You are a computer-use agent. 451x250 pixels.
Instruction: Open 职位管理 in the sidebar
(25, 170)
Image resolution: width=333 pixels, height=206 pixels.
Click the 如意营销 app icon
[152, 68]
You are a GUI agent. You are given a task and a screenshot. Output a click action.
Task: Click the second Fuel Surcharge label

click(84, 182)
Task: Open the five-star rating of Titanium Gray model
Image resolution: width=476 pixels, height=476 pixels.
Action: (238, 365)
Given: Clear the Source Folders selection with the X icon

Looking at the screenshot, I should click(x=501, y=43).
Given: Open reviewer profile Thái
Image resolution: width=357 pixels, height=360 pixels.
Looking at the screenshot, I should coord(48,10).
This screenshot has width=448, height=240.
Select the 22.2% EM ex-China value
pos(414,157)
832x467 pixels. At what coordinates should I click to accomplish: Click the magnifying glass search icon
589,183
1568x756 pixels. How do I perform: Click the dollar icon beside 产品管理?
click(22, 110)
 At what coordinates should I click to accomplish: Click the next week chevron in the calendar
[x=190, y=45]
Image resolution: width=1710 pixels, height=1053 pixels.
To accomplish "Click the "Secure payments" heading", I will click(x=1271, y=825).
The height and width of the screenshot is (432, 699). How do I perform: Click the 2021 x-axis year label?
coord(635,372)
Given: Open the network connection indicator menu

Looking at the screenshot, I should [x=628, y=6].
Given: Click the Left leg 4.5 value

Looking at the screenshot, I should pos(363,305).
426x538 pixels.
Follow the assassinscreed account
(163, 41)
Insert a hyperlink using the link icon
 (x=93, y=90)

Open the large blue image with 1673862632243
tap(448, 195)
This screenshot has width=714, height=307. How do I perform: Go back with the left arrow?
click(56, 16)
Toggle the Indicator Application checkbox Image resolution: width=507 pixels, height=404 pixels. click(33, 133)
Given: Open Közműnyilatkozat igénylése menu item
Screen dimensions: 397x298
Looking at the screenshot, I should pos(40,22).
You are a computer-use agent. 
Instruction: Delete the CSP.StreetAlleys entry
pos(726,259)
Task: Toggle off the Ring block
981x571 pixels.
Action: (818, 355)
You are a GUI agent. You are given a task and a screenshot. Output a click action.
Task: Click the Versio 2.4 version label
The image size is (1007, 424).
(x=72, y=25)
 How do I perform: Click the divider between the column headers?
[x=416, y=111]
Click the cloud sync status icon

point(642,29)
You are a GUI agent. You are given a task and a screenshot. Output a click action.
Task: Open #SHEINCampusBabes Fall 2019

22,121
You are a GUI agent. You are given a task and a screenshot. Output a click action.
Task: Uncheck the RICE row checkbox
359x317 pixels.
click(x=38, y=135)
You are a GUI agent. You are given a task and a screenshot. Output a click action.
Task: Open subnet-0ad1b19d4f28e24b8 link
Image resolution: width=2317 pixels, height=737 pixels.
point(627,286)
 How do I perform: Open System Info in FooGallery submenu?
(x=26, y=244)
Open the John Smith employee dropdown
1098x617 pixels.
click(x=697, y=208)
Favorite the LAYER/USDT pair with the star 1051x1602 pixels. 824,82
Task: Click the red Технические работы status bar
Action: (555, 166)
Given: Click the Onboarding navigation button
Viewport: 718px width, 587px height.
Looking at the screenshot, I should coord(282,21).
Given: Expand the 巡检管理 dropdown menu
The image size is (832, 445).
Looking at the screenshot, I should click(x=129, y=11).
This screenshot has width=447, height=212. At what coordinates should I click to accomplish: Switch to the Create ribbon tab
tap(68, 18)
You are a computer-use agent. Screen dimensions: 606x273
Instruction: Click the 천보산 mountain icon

================

What needs to be done
Repeat exactly the lines of the listing above, from the one with "426x538 pixels." down to the one with "Task: Click the Versio 2.4 version label"; both of those lines belong in the range.

Written answer
426x538 pixels.
Follow the assassinscreed account
(163, 41)
Insert a hyperlink using the link icon
 (x=93, y=90)

Open the large blue image with 1673862632243
tap(448, 195)
This screenshot has width=714, height=307. How do I perform: Go back with the left arrow?
click(56, 16)
Toggle the Indicator Application checkbox Image resolution: width=507 pixels, height=404 pixels. click(33, 133)
Given: Open Közműnyilatkozat igénylése menu item
Screen dimensions: 397x298
Looking at the screenshot, I should pos(40,22).
You are a computer-use agent. 
Instruction: Delete the CSP.StreetAlleys entry
pos(726,259)
Task: Toggle off the Ring block
981x571 pixels.
Action: (818, 355)
You are a GUI agent. You are given a task and a screenshot. Output a click action.
Task: Click the Versio 2.4 version label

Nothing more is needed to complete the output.